» Texto extraído:
━━━━━━━━━━
El euro cumple 20 años entre reivindicaciones generalizadas de que hace falta “rematar” su arquitectura institucional completando la unión bancaria e implantando la unión fiscal. La idea es aparentemente bienintencionada: con una moneda única, las heterogéneas economías nacionales no disponen de capacidad para afrontar sus propias crisis internas devaluando su divisa, de modo que no les queda otro remedio que recurrir a la política fiscal a modo de mecanismo anticíclico. Y para que cada país miembro pueda poseer un margen financiero suficiente como para ejecutar políticas fiscales muy expansivas ante una crisis, resulta a su vez necesario o que sus pasivos explícitos (deuda pública) y sus pasivos implícitos (garantía a los depósitos bancarios nacionales) estén mutualizados o que los Estados más solventes efectúen transferencias a los países menos solventes (unión bancaria y fiscal). En caso contrario, ante una crisis de calado, las economías más débiles caerán en el descrédito de una crisis fiscal y serán incapaces de salir del atolladero.
Tal proyecto político (la progresiva construcción de unos Estados Unidos de Europa) se nos suele vender como la única alternativa posible a los problemas estructurales del euro: o eso o abandonar la moneda única y regresar a las divisas nacionales. Aquellos que nos oponemos a la centralización política-económica de la Eurozona y, también, a la disolución nacionalista del euro pareceríamos hallarnos en un callejón sin salida: o tragamos con el mega-Estado bruselense o con el inflacionismo endémico de la peseta. Pero no: existe la alternativa de cumplir aquellos pactos fundacionales bajo los que el euro fue creado y que justamente pretendían que 19 economías heterogéneas pudieran convivir con una sola moneda. Me estoy refiriendo a las reformas estructurales y al Pacto de Estabilidad y Crecimiento.
Recordemos que las crisis son períodos en los que los patrones de producción gestados durante la expansión se vienen abajo y, en consecuencia, se hace necesario reemplazarlos por otros: en ese contexto, las devaluaciones sirven para rebajar todos los precios internos en relación con los precios externos para así aumentar la competitividad del conjunto de la economía frente al resto del mundo; y, por su parte, los estímulos fiscales buscan sostener el volumen de gasto interno mientras algunos sectores se reajustan o, al menos, mientras regresa la confianza inversora y la rueda vuelve a girar.
Las reformas estructurales, en cambio, pretenden facilitar y acelerar el reajuste interno para así volver a las economías menos dependientes de los estímulos monetarios o fiscales: flexibilizar los precios y los costes internos para que sea posible rebajarlos cuando haya que recuperar competitividad global; suprimir regulaciones y aliviar la fiscalidad para que, durante una crisis, aparezcan rápidamente nuevas oportunidades de negocio; o eliminar las barreras, los costes y los desincentivos que dificultan que los factores productivos se trasladen desde los sectores en declive a los sectores nacientes. Dicho de otra forma, en lugar de combatir las crisis con políticas keynesianas de demanda, combatámoslas con políticas de oferta: facilitar y acelerar el reajuste real. Y para ello resultan necesarias profundas reformas estructurales en todos los países de la Eurozona: reformas que hasta la fecha no se han ejecutado.
━━━━━━━━━━
» Datos mostrados:
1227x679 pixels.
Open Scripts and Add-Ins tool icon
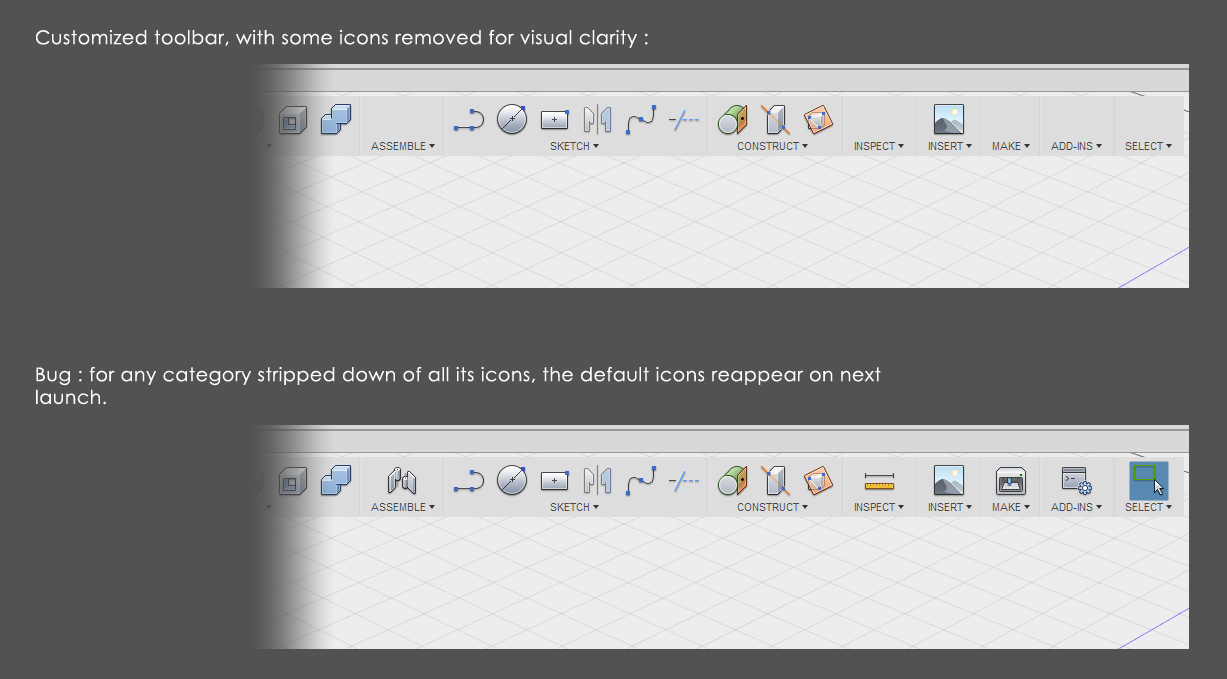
━━━━━━━━━━
» Tareas del ejercicio:
**a.** Reproduzca de forma literal el pasaje del texto sobre el euro que comienza con las palabras "Recordemos que las" y concluye con "vuelve a girar.".
**b.** Prosiga el texto sobre los veinte años del euro a partir del punto en que termina.
Las líneas no hacen falta para este ejercicio.

» Resultados obtenidos:
**a.**
Recordemos que las crisis son períodos en los que los patrones de producción gestados durante la expansión se vienen abajo y, en consecuencia, se hace necesario reemplazarlos por otros: en ese contexto, las devaluaciones sirven para rebajar todos los precios internos en relación con los precios externos para así aumentar la competitividad del conjunto de la economía frente al resto del mundo; y, por su parte, los estímulos fiscales buscan sostener el volumen de gasto interno mientras algunos sectores se reajustan o, al menos, mientras regresa la confianza inversora y la rueda vuelve a girar.

**b.**
Con todo, y pensando en aquellos que deseen retener cierta capacidad de estimular una economía en crisis por el lado de la demanda, será necesario mantener un buen margen de solvencia estatal para así permitir el endeudamiento público en momentos de recesión: y ahí es donde entra la lógica del Pacto de Estabilidad y Crecimiento, esto es, el compromiso de cada Estado miembro de mantener a raya su déficit estructural y de contener su deuda pública por debajo del 60% del PIB. Un Estado financieramente saneado puede hacer uso durante varios años de políticas fiscales expansivas sin que caer en riesgo de bancarrota: y varios años de estabilización de la demanda en el contexto de una economía razonablemente flexible y libre es más que suficiente para superar una recesión. Pero para ello los países europeos han de tomarse en serio el respecto a las directrices del Pacto de Estabilidad y Crecimiento (al tiempo que la Comisión ha de sancionar inmisericordemente a quienes lo incumplan): algo que hasta la fecha no ha sucedido.
En otras palabras, lo que necesita el euro no es más centralización política y fiscal, sino cumplir con aquellos compromisos que se adoptaron en el momento de su constitución y que han sido totalmente marginados desde entonces: liberalización de los mercados y austeridad de los gobiernos nacionales. Acaso se replique que lograr estas dos misiones fáciles no es una tarea fácil y que, por tanto, se trata de un objetivo político escasamente realista. Y en parte es verdad: existen enormes intereses creados en contra de cualquier apertura regulatoria (los empresarios incumbentes cabildean para seguir protegidos por la maraña legislativa) o de cualquier recorte de las transferencias públicas (los receptores netos protestan para mantener sus ingresos a cargo del Estado). Pero esa misma crítica cabe dirigírsela a quienes defienden la unión bancaria y la unión fiscal: mutualizar gran parte de los pasivos bancarios y estatales de la Eurozona así como crear un enorme presupuesto comunitario no va es una tarea sencilla que no vaya a enfrentarse a una fortísima contestación social.
Por consiguiente, para que el euro sobreviva a largo plazo será en cualquier caso necesario adoptar reformas difíciles y de calado dentro de la arquitectura europea. Al respecto, podemos o cebar financieramente a la eurocracia bruselense o, por el contrario, poner fin al mercantilismo de las administraciones nacionales. Cualquier persona comprometida con la libertad, en un sentido amplio del término, debería apostar por la segunda opción: moneda única sí, pero sin crear un Leviatán europeo cuya única misión sea la de arrebatarles su dinero a todos los ciudadanos europeos para posteriormente repartirlo a lo largo y ancho del Continente según los intereses de la iluminada élite bruselense.